- Source records -
>> START
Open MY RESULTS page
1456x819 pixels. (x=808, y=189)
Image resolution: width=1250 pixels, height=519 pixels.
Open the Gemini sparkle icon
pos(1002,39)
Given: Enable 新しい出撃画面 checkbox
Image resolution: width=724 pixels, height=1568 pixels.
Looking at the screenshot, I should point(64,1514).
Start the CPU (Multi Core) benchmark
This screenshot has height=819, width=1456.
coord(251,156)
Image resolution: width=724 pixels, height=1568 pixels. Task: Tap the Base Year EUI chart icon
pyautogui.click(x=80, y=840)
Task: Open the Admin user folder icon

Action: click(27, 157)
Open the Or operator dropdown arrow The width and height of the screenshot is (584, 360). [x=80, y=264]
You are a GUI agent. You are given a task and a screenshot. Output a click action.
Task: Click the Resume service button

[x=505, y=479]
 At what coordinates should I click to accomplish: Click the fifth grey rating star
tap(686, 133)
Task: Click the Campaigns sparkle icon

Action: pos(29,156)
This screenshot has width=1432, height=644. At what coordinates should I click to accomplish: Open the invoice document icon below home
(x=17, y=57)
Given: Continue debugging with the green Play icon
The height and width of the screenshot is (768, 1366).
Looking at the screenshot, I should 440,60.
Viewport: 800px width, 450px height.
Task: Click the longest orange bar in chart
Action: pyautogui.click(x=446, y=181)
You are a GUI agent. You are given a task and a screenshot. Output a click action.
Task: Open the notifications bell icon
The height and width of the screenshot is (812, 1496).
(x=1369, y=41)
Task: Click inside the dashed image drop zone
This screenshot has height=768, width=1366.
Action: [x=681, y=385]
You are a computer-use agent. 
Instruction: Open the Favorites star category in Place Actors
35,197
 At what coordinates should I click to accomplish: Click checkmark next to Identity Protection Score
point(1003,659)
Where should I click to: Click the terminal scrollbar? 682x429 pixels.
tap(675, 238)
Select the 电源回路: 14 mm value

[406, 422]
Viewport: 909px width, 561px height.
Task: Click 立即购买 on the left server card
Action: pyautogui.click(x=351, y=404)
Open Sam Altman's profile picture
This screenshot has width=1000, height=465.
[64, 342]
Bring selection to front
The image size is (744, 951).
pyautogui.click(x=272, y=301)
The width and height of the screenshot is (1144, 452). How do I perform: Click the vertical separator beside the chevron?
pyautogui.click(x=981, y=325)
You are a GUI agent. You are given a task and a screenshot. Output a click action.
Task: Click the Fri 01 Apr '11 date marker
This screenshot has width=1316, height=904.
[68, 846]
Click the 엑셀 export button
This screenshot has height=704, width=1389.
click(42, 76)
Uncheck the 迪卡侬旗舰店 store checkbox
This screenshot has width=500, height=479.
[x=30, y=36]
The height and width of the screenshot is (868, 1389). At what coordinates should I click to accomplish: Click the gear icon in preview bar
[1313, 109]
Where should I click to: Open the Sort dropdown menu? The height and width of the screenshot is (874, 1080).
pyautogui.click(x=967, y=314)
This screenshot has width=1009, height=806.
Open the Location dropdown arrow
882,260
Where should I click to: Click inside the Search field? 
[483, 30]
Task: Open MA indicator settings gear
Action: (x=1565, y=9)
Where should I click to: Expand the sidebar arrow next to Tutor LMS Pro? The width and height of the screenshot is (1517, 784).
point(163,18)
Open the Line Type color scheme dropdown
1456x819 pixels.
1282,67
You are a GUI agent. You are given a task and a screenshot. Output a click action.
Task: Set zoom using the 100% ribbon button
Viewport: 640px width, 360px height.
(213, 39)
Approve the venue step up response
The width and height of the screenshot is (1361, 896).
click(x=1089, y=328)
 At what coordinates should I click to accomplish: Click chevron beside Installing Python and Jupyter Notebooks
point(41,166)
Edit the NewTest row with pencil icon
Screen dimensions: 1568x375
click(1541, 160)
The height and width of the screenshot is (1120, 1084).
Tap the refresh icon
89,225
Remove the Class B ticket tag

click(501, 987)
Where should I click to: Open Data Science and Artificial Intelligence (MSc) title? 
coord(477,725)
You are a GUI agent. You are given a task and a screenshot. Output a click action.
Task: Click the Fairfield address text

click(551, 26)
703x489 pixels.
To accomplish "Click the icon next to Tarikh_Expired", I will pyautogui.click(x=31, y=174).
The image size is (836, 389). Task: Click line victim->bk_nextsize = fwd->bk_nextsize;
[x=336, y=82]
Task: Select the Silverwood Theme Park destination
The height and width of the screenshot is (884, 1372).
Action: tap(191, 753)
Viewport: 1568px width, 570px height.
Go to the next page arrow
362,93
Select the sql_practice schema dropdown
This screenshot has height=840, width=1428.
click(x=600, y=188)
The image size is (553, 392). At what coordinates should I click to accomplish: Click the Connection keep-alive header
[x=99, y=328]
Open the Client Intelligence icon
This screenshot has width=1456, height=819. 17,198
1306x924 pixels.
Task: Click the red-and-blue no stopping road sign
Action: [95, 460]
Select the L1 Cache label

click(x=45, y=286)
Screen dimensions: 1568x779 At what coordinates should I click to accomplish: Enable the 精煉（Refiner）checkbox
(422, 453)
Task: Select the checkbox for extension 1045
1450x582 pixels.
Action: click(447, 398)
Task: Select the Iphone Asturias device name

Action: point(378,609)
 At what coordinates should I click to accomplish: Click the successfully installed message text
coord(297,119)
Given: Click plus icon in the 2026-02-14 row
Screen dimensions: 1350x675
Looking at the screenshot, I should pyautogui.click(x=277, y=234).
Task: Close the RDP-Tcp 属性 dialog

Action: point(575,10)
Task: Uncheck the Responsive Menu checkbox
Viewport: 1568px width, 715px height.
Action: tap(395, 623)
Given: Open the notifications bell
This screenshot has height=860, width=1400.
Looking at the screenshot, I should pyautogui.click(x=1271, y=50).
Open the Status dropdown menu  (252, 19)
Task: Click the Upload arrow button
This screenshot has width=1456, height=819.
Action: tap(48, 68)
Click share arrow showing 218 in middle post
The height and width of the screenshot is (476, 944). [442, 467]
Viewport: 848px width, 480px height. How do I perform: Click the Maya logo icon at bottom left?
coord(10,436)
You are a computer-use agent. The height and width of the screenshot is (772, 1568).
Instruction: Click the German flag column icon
>> END
- WHAT TO PRODUCE -
Lay out every line of the items above as a JSON list of strings, one string per line, with blank lines omitted.

- ANSWER TO THE TASK -
[
  "Open MY RESULTS page",
  "1456x819 pixels. (x=808, y=189)",
  "Image resolution: width=1250 pixels, height=519 pixels.",
  "Open the Gemini sparkle icon",
  "pos(1002,39)",
  "Given: Enable 新しい出撃画面 checkbox",
  "Image resolution: width=724 pixels, height=1568 pixels.",
  "Looking at the screenshot, I should point(64,1514).",
  "Start the CPU (Multi Core) benchmark",
  "This screenshot has height=819, width=1456.",
  "coord(251,156)",
  "Image resolution: width=724 pixels, height=1568 pixels. Task: Tap the Base Year EUI chart icon",
  "pyautogui.click(x=80, y=840)",
  "Task: Open the Admin user folder icon",
  "Action: click(27, 157)",
  "Open the Or operator dropdown arrow The width and height of the screenshot is (584, 360). [x=80, y=264]",
  "You are a GUI agent. You are given a task and a screenshot. Output a click action.",
  "Task: Click the Resume service button",
  "[x=505, y=479]",
  " At what coordinates should I click to accomplish: Click the fifth grey rating star",
  "tap(686, 133)",
  "Task: Click the Campaigns sparkle icon",
  "Action: pos(29,156)",
  "This screenshot has width=1432, height=644. At what coordinates should I click to accomplish: Open the invoice document icon below home",
  "(x=17, y=57)",
  "Given: Continue debugging with the green Play icon",
  "The height and width of the screenshot is (768, 1366).",
  "Looking at the screenshot, I should 440,60.",
  "Viewport: 800px width, 450px height.",
  "Task: Click the longest orange bar in chart",
  "Action: pyautogui.click(x=446, y=181)",
  "You are a GUI agent. You are given a task and a screenshot. Output a click action.",
  "Task: Open the notifications bell icon",
  "The height and width of the screenshot is (812, 1496).",
  "(x=1369, y=41)",
  "Task: Click inside the dashed image drop zone",
  "This screenshot has height=768, width=1366.",
  "Action: [x=681, y=385]",
  "You are a computer-use agent. ",
  "Instruction: Open the Favorites star category in Place Actors",
  "35,197",
  " At what coordinates should I click to accomplish: Click checkmark next to Identity Protection Score",
  "point(1003,659)",
  "Where should I click to: Click the terminal scrollbar? 682x429 pixels.",
  "tap(675, 238)",
  "Select the 电源回路: 14 mm value",
  "[406, 422]",
  "Viewport: 909px width, 561px height.",
  "Task: Click 立即购买 on the left server card",
  "Action: pyautogui.click(x=351, y=404)",
  "Open Sam Altman's profile picture",
  "This screenshot has width=1000, height=465.",
  "[64, 342]",
  "Bring selection to front",
  "The image size is (744, 951).",
  "pyautogui.click(x=272, y=301)",
  "The width and height of the screenshot is (1144, 452). How do I perform: Click the vertical separator beside the chevron?",
  "pyautogui.click(x=981, y=325)",
  "You are a GUI agent. You are given a task and a screenshot. Output a click action.",
  "Task: Click the Fri 01 Apr '11 date marker",
  "This screenshot has width=1316, height=904.",
  "[68, 846]",
  "Click the 엑셀 export button",
  "This screenshot has height=704, width=1389.",
  "click(42, 76)",
  "Uncheck the 迪卡侬旗舰店 store checkbox",
  "This screenshot has width=500, height=479.",
  "[x=30, y=36]",
  "The height and width of the screenshot is (868, 1389). At what coordinates should I click to accomplish: Click the gear icon in preview bar",
  "[1313, 109]",
  "Where should I click to: Open the Sort dropdown menu? The height and width of the screenshot is (874, 1080).",
  "pyautogui.click(x=967, y=314)",
  "This screenshot has width=1009, height=806.",
  "Open the Location dropdown arrow",
  "882,260",
  "Where should I click to: Click inside the Search field? ",
  "[483, 30]",
  "Task: Open MA indicator settings gear",
  "Action: (x=1565, y=9)",
  "Where should I click to: Expand the sidebar arrow next to Tutor LMS Pro? The width and height of the screenshot is (1517, 784).",
  "point(163,18)",
  "Open the Line Type color scheme dropdown",
  "1456x819 pixels.",
  "1282,67",
  "You are a GUI agent. You are given a task and a screenshot. Output a click action.",
  "Task: Set zoom using the 100% ribbon button",
  "Viewport: 640px width, 360px height.",
  "(213, 39)",
  "Approve the venue step up response",
  "The width and height of the screenshot is (1361, 896).",
  "click(x=1089, y=328)",
  " At what coordinates should I click to accomplish: Click chevron beside Installing Python and Jupyter Notebooks",
  "point(41,166)",
  "Edit the NewTest row with pencil icon",
  "Screen dimensions: 1568x375",
  "click(1541, 160)",
  "The height and width of the screenshot is (1120, 1084).",
  "Tap the refresh icon",
  "89,225",
  "Remove the Class B ticket tag",
  "click(501, 987)",
  "Where should I click to: Open Data Science and Artificial Intelligence (MSc) title? ",
  "coord(477,725)",
  "You are a GUI agent. You are given a task and a screenshot. Output a click action.",
  "Task: Click the Fairfield address text",
  "click(551, 26)",
  "703x489 pixels.",
  "To accomplish \"Click the icon next to Tarikh_Expired\", I will pyautogui.click(x=31, y=174).",
  "The image size is (836, 389). Task: Click line victim->bk_nextsize = fwd->bk_nextsize;",
  "[x=336, y=82]",
  "Task: Select the Silverwood Theme Park destination",
  "The height and width of the screenshot is (884, 1372).",
  "Action: tap(191, 753)",
  "Viewport: 1568px width, 570px height.",
  "Go to the next page arrow",
  "362,93",
  "Select the sql_practice schema dropdown",
  "This screenshot has height=840, width=1428.",
  "click(x=600, y=188)",
  "The image size is (553, 392). At what coordinates should I click to accomplish: Click the Connection keep-alive header",
  "[x=99, y=328]",
  "Open the Client Intelligence icon",
  "This screenshot has width=1456, height=819. 17,198",
  "1306x924 pixels.",
  "Task: Click the red-and-blue no stopping road sign",
  "Action: [95, 460]",
  "Select the L1 Cache label",
  "click(x=45, y=286)",
  "Screen dimensions: 1568x779 At what coordinates should I click to accomplish: Enable the 精煉（Refiner）checkbox",
  "(422, 453)",
  "Task: Select the checkbox for extension 1045",
  "1450x582 pixels.",
  "Action: click(447, 398)",
  "Task: Select the Iphone Asturias device name",
  "Action: point(378,609)",
  " At what coordinates should I click to accomplish: Click the successfully installed message text",
  "coord(297,119)",
  "Given: Click plus icon in the 2026-02-14 row",
  "Screen dimensions: 1350x675",
  "Looking at the screenshot, I should pyautogui.click(x=277, y=234).",
  "Task: Close the RDP-Tcp 属性 dialog",
  "Action: point(575,10)",
  "Task: Uncheck the Responsive Menu checkbox",
  "Viewport: 1568px width, 715px height.",
  "Action: tap(395, 623)",
  "Given: Open the notifications bell",
  "This screenshot has height=860, width=1400.",
  "Looking at the screenshot, I should pyautogui.click(x=1271, y=50).",
  "Open the Status dropdown menu  (252, 19)",
  "Task: Click the Upload arrow button",
  "This screenshot has width=1456, height=819.",
  "Action: tap(48, 68)",
  "Click share arrow showing 218 in middle post",
  "The height and width of the screenshot is (476, 944). [442, 467]",
  "Viewport: 848px width, 480px height. How do I perform: Click the Maya logo icon at bottom left?",
  "coord(10,436)",
  "You are a computer-use agent. The height and width of the screenshot is (772, 1568).",
  "Instruction: Click the German flag column icon"
]